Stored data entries
* * *

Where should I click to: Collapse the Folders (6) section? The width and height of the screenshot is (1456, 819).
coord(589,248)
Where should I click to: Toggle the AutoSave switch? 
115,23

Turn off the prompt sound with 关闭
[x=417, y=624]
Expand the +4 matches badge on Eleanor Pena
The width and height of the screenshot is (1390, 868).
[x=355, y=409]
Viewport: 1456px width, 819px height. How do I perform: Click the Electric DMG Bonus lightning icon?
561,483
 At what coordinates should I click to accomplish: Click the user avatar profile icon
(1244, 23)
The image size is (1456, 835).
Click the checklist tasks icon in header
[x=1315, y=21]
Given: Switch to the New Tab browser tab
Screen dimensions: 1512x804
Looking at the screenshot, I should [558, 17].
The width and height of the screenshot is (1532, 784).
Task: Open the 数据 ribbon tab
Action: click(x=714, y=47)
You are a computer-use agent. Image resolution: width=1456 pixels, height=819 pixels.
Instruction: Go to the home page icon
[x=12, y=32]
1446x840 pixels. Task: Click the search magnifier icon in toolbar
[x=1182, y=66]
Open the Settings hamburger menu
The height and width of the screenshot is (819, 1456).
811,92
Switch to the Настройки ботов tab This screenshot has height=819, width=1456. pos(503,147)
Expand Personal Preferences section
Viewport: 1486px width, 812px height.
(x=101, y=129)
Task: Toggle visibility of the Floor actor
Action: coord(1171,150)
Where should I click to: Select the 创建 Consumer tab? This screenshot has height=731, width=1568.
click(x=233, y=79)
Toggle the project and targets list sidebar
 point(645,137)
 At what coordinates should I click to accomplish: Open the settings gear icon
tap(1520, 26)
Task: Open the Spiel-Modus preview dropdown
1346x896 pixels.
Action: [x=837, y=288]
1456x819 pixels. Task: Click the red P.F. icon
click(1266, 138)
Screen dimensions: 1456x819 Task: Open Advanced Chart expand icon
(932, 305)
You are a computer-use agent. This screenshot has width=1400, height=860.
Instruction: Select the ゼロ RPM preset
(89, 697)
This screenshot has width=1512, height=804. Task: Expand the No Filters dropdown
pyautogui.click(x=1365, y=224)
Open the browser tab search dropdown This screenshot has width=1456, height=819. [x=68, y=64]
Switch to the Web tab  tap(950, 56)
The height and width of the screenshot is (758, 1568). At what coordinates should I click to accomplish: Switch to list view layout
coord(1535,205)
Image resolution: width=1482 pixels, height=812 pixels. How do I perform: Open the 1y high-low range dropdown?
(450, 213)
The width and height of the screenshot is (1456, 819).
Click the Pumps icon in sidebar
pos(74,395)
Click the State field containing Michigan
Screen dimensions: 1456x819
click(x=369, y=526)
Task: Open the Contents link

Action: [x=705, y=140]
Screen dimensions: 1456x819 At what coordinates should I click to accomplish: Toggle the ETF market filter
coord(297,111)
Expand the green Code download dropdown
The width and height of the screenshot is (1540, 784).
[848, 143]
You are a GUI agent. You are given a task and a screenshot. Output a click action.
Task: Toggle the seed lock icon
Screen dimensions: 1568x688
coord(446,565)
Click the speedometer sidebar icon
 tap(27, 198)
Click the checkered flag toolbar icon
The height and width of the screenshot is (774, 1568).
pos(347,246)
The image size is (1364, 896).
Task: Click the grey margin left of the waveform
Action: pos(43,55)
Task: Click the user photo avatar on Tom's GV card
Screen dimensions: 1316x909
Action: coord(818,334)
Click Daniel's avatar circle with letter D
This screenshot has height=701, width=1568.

* * *

About this task: Show the lines of the records that include the string "browser".

Result:
Given: Switch to the New Tab browser tab
Open the browser tab search dropdown This screenshot has width=1456, height=819. [x=68, y=64]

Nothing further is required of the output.